The U.S. Court of Appeals in Manhattan ruled March 19 that the central bank must release the documents. A three-judge panel of the appellate court rejected the Fed’s argument that disclosure would stigmatize borrowers and discourage banks from seeking emergency help.
“Our member banks are very concerned about real-time disclosure of information that could cause a run on the banks,” said Paul Saltzman, the group’s general counsel, in an interview yesterday. “We’re not going to let the Second Circuit opinion stand without seeking a review.”
At stake are 231 pages of disclosure detailing just how the banks managed to rape the American middle class, and saddle it with debt that will never be paid off.

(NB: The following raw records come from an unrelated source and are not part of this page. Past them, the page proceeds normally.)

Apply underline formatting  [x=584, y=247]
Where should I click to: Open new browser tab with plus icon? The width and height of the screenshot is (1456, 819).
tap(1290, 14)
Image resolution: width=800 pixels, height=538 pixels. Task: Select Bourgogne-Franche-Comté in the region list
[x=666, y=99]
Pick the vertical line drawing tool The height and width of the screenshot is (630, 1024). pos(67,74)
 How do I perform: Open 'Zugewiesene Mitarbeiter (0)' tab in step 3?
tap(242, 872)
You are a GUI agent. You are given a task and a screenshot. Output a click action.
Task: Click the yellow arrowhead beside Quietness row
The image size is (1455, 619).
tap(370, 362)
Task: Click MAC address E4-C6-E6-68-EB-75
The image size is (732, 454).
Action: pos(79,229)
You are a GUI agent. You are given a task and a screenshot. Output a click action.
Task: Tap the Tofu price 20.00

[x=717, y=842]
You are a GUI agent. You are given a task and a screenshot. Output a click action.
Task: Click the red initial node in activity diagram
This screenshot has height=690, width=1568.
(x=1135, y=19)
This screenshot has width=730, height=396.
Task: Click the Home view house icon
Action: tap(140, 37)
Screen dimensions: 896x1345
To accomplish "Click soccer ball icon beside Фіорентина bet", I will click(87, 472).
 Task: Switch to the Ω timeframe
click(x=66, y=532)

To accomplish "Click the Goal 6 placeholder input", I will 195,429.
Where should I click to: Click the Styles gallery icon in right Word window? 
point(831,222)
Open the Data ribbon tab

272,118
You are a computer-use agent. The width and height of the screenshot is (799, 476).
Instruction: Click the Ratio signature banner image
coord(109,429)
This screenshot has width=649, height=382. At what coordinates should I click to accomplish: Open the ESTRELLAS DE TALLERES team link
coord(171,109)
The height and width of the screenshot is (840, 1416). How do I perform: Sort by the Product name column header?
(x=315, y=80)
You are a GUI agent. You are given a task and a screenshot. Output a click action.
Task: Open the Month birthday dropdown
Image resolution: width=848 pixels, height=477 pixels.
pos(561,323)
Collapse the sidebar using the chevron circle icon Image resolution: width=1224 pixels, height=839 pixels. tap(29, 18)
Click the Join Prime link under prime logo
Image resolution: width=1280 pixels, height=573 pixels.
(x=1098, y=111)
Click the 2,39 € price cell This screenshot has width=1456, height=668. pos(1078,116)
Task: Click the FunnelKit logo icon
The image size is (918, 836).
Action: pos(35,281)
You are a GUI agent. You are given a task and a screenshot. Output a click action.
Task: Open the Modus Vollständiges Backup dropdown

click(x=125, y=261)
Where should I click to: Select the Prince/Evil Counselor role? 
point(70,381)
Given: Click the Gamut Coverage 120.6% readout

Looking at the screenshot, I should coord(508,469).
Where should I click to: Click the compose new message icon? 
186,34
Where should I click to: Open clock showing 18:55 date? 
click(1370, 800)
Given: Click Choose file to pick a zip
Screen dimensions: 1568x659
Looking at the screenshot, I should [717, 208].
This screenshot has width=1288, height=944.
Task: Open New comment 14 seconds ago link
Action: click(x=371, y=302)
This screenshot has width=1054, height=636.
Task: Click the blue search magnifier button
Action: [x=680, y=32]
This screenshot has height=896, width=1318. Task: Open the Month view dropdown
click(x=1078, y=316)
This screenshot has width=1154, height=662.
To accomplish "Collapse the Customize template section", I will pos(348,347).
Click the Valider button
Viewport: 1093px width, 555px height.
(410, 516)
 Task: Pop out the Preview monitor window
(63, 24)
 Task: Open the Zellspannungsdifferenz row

The central bank contends that 231 pages of daily reports summarizing lending activity, which were prepared by the Federal Reserve Bank of New York for the Fed Board of Governors in Washington, aren’t covered by the FOIA. The statute obliges federal agencies to make government documents available to the press and the public. The suit doesn’t seek money damages.
As this case will certainly rise to the very top of the appeals process (just like Chrysler did, and in that case the US Supreme Court soundly abrogated the sanctity of contacts), we have a nagging suspicion that a vote for the Clearinghouse and the Fed will be the tipping point that will highlight that America is a nation the serves nobody but the 11,000 or so richest people, the bulk of whom come from Wall Street. What happens next we don't know. But we do find that certain buildings in downtown New York have an odd resemblance to the Bastille.